If you meet an adult who, since early childhood has held forks and spoons in a fist (rather than with three fingers in a pencil-like grip) and ask him to hold his utensils in a standard way, it will feel awkward and difficult to adopt the new hold because years of practice has made his fist-grasp feel normal.

Manners of speech are little different. If you meet an adult who has a verbal habit of using ums and ahs to connect parts of speech, and ask her to speak without those audible pauses, it will feel to her like learning how to speak all over again. By constant practice, she has trained herself to use those sounds without ever thinking about it.

In virtually everything we do, practice makes almost permanent. For this reason, learning early to hold a fork in a particular way, or to speak without ums and ahs pays dividends for years to come. Practice can make perfect, but only if it is practicing a valuable activity with thoughtfulness and excellence.

Resolve: Human beings make purposeful decisions

Every human being makes purposeful decisions. We choose one thing instead of another, and these choices have consequences. For example, parents can choose to read with their children, or choose to put them in front of a television. This choice has significant consequences for a child in learning to be human. In the context of a shared book, a child learns to communicate by interpreting words, gestures and body language from the reader, and expressing himself in words (if he is old enough to speak), and through his own gestures and body language.

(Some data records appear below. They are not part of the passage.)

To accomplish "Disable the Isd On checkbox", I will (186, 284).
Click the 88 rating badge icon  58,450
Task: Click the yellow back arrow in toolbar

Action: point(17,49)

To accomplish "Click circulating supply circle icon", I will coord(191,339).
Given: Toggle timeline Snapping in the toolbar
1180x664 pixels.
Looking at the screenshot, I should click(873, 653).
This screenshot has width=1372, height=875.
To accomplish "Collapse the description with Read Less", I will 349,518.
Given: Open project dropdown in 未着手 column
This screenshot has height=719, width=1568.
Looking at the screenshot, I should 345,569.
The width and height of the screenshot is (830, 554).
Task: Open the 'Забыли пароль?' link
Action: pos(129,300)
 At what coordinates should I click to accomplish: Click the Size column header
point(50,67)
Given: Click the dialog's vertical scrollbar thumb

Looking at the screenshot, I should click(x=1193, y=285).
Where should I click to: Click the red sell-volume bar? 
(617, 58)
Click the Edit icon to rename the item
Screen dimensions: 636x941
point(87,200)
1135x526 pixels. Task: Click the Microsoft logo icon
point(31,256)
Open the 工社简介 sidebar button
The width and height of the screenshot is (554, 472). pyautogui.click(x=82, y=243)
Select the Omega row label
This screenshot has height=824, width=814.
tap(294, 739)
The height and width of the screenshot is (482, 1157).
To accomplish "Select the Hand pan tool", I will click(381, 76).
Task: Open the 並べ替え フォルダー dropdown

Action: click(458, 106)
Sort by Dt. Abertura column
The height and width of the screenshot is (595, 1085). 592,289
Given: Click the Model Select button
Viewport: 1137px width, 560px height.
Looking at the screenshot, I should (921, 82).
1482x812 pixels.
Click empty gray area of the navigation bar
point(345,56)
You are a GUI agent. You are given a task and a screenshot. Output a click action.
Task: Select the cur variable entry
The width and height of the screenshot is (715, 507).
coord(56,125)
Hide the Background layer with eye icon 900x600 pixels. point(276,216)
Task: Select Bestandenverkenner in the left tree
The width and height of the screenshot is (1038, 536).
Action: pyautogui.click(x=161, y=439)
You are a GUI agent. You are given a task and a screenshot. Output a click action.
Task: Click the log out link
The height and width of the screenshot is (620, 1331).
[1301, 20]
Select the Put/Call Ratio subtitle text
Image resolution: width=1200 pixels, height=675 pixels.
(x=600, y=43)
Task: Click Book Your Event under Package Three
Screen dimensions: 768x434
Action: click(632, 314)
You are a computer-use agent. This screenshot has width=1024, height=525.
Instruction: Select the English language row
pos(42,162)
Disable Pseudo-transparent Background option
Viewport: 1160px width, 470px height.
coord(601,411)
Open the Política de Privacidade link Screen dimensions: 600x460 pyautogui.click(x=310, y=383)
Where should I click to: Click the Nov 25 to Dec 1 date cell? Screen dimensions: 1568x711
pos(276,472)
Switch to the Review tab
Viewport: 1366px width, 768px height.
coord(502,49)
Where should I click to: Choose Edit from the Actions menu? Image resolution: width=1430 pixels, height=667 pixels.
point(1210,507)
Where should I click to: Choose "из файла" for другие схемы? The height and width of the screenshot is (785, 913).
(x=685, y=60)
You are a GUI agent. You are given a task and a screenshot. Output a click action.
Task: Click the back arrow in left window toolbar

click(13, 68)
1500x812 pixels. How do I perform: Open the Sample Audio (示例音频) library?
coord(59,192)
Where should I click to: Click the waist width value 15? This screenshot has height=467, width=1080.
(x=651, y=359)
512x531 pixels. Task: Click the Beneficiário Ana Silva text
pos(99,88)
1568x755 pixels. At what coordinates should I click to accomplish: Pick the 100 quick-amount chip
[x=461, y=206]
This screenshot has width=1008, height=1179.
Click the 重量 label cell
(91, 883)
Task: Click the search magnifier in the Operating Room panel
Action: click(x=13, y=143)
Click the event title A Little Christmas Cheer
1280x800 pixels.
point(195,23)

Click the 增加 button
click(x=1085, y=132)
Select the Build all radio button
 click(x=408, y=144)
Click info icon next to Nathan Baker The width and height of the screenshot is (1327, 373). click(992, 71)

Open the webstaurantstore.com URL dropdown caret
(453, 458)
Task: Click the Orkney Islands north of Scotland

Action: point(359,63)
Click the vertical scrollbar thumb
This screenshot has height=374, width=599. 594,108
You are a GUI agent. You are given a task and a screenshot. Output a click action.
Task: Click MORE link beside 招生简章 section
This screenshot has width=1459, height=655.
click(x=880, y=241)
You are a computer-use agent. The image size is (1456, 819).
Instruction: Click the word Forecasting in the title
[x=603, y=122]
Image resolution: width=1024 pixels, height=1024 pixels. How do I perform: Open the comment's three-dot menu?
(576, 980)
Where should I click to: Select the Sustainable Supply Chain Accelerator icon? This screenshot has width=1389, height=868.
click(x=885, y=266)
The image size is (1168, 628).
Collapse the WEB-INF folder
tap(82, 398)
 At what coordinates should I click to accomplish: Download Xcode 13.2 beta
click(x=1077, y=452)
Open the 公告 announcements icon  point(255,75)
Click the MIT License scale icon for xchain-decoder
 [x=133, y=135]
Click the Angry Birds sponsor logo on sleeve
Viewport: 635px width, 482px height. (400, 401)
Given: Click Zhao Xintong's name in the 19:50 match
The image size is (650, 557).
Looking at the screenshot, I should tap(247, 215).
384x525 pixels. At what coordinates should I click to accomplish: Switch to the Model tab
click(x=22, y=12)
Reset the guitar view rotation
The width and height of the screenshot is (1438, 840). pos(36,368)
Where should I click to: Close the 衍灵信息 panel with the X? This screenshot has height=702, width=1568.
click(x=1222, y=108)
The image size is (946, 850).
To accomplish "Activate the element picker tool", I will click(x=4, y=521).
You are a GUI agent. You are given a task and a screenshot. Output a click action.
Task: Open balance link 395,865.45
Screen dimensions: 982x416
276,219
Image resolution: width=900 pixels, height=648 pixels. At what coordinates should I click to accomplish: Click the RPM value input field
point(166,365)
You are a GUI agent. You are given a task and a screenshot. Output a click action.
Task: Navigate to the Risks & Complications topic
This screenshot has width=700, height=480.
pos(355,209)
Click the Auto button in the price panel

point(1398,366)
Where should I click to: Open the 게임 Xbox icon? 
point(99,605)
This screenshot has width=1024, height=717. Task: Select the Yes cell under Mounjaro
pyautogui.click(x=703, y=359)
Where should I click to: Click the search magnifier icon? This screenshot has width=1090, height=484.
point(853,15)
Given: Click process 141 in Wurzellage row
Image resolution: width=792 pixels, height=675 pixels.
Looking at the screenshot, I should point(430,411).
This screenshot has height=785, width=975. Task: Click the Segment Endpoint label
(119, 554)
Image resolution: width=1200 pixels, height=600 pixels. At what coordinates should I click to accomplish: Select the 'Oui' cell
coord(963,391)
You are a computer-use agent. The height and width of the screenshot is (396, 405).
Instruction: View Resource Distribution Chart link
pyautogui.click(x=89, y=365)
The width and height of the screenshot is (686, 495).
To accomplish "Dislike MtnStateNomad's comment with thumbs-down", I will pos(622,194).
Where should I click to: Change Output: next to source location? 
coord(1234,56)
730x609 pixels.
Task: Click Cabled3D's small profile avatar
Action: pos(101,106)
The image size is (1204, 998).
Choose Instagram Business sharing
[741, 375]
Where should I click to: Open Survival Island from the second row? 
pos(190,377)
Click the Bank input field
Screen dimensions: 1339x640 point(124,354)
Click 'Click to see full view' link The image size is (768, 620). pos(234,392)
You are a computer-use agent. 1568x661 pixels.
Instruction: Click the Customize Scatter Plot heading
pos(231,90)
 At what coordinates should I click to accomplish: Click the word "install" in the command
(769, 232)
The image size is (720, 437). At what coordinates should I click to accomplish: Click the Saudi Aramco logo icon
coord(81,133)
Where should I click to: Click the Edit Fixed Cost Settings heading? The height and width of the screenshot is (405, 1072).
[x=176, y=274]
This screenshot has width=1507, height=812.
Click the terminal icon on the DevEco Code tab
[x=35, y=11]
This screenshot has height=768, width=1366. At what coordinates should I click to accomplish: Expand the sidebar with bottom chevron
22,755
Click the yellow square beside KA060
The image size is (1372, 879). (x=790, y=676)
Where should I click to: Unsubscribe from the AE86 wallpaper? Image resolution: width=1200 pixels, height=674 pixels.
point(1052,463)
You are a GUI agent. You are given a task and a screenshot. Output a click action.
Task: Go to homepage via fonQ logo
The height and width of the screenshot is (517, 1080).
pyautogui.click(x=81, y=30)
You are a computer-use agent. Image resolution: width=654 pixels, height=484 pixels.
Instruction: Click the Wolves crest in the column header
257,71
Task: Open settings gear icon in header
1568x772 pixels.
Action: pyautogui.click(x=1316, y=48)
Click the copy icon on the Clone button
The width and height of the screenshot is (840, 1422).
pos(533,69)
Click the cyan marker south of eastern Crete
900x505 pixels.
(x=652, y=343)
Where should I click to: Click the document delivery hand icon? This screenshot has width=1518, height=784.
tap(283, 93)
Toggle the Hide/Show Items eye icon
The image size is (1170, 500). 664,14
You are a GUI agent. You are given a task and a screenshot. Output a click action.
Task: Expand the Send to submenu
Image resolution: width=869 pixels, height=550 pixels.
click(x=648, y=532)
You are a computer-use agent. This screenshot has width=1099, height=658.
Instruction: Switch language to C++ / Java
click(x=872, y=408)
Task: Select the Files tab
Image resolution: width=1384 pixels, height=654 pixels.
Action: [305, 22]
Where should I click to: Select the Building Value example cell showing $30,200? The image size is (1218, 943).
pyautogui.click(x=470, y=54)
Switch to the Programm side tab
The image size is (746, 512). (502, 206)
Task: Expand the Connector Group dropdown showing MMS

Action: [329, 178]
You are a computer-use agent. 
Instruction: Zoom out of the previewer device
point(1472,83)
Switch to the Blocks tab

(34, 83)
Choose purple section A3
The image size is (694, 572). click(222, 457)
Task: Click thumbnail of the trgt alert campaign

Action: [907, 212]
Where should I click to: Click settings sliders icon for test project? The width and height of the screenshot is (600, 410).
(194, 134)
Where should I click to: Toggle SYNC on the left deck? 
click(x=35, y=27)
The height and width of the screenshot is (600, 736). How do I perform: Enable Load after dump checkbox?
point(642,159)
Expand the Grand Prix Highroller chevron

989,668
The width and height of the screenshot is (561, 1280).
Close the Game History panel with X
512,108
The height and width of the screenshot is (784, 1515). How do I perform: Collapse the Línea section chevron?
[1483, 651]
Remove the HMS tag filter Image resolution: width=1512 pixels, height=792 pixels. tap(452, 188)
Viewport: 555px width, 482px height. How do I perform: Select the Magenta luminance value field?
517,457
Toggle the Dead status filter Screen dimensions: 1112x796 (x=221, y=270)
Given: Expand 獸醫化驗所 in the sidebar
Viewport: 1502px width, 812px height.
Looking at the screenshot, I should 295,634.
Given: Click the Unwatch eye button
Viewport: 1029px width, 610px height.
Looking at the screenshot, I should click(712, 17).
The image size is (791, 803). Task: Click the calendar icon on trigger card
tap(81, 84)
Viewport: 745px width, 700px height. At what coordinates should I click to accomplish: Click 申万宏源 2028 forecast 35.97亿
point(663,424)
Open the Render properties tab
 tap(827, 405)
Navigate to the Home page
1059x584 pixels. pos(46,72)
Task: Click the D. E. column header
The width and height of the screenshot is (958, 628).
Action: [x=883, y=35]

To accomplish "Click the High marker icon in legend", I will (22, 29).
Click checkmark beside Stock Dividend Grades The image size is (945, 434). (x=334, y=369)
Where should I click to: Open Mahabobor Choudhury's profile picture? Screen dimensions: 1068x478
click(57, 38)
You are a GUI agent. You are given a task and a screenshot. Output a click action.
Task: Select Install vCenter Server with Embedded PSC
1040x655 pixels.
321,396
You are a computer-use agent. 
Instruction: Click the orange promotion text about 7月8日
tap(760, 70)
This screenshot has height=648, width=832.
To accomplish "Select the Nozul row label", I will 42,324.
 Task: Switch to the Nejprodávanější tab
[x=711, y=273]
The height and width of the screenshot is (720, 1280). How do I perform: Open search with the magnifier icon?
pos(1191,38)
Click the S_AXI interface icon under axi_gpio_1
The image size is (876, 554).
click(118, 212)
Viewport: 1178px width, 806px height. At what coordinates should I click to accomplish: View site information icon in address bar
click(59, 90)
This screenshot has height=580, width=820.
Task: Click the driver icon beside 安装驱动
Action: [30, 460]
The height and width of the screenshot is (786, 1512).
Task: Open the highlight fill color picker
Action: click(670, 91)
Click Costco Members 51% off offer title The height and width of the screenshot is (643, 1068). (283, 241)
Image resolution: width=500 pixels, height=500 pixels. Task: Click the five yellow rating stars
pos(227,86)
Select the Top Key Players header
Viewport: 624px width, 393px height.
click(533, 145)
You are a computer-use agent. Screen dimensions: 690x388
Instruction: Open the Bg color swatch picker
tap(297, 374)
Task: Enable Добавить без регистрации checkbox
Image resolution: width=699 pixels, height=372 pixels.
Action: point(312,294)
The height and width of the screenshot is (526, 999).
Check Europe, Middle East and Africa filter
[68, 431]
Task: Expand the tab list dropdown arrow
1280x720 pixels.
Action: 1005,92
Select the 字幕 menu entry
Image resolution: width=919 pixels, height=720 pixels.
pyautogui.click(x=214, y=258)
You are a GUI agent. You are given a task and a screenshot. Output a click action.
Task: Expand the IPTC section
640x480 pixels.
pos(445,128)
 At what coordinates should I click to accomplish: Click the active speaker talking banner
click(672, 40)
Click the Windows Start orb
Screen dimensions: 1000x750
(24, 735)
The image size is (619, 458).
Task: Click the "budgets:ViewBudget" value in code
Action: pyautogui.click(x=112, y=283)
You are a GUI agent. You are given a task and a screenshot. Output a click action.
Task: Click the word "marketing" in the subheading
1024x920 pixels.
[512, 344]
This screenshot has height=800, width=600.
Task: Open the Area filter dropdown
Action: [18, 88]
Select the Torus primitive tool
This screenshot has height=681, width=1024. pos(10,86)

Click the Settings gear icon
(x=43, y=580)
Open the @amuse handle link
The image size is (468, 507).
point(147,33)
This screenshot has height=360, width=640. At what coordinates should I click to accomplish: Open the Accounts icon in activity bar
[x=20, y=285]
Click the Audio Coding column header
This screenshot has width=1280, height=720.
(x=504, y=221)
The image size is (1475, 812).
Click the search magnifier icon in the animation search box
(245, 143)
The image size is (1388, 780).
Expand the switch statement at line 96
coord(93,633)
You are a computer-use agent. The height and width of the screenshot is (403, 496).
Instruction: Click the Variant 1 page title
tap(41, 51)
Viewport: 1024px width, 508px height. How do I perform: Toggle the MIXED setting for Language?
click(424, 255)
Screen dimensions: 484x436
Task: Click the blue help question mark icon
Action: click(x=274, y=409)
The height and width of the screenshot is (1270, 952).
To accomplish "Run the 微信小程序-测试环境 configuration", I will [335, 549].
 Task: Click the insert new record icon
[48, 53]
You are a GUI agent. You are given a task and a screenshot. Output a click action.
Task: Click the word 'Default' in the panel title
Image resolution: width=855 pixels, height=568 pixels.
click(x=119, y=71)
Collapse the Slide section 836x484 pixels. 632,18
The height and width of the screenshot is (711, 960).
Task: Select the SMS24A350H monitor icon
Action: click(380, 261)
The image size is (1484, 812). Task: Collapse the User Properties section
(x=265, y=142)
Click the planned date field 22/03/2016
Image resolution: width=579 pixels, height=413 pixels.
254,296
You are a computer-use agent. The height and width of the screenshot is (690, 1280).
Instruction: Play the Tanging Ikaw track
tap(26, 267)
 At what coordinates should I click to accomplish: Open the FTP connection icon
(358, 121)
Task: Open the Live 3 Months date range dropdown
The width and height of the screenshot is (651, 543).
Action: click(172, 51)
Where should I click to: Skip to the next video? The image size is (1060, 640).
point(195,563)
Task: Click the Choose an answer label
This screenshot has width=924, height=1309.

In addition to learning to interact with others, he is being initiated into a way of being in the world. If reading a book together is an isolated encounter, the impact is not nearly so great as if it is repeated; hence the primacy of repetition. Both the single encounter and the repeated practice of reading books are part of initiation. Each communicates something about the value of literature, words and interpersonal communication; resolved repetition shows that we deliberately cherish something.

Reflection: The unexamined life is not worth living

Socrates famously stated, “The unexamined life is not worth living.” And yet, the unexamined life is still lived. We can reflect on the relative value of different activities and resolve to make repeated change. The power of reflection is vividly evident in the practice of athletes. It is possible by the force of great resolve and faithful repetition to train for a marathon. The person who sets a running schedule – and adheres to it – can prepare for a race she has never run in her life. And yet, if she does not reflect on her training, her resolved repetition may only serve to establish bad habits. Great runners reflect on their stride. Are they running on their heels? Are they altering their gait as they descend hills? This discipline of reflection is essential to learning to run well. If the unexamined life is not worth living, neither is the unexamined race worth running.

Reflective parenting is the discipline of asking those difficult questions. My repeated actions always represent what I value. But do they embody what I want to value? Where do I need to break out of a rut, or establish a new routine that will be good for my family? One of the most valuable questions for parents is whether a particular approach to parenting achieves its desired outcome. Some parents, desiring their children to clearly understand right and wrong, are harsh in correcting an inappropriate action. Their intentions are quite honorable: they want kids who know and choose what is right. But their actions, sadly, can have quite the opposite effect. If a father yells, “Don’t lie to me!” does it promote honest confession and repentance?  If the same father calmly but firmly asks, “Is that the truth?” is the child more or less likely to admit his fault? Taking time to reflect on the practice of parenting makes all the difference in the world. The resolve may be identical. The reflective resolve, used repeatedly, will produce a decidedly different outcome.